** begin Recorded information **

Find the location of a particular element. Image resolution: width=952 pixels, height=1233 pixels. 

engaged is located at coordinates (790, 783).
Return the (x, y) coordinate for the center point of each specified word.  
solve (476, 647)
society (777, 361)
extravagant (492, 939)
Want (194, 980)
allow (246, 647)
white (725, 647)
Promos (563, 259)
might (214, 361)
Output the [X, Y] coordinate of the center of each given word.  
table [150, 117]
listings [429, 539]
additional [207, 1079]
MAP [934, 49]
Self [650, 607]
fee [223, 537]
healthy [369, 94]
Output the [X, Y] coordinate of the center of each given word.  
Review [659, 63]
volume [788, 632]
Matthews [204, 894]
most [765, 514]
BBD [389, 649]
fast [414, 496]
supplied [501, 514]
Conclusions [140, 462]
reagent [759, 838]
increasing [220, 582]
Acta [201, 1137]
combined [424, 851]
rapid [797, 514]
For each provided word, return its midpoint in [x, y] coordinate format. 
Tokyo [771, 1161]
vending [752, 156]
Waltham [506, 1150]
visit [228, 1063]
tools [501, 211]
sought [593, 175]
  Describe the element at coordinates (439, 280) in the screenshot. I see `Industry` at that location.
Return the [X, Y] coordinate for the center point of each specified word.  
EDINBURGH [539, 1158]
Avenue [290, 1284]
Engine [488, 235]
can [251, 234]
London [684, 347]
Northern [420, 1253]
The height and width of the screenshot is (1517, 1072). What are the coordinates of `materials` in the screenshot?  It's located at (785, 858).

** end Recorded information **

Which rows in the data records contain the word "screenshot"? Pick out each of them and copy it in full.

  Describe the element at coordinates (439, 280) in the screenshot. I see `Industry` at that location.
The height and width of the screenshot is (1517, 1072). What are the coordinates of `materials` in the screenshot?  It's located at (785, 858).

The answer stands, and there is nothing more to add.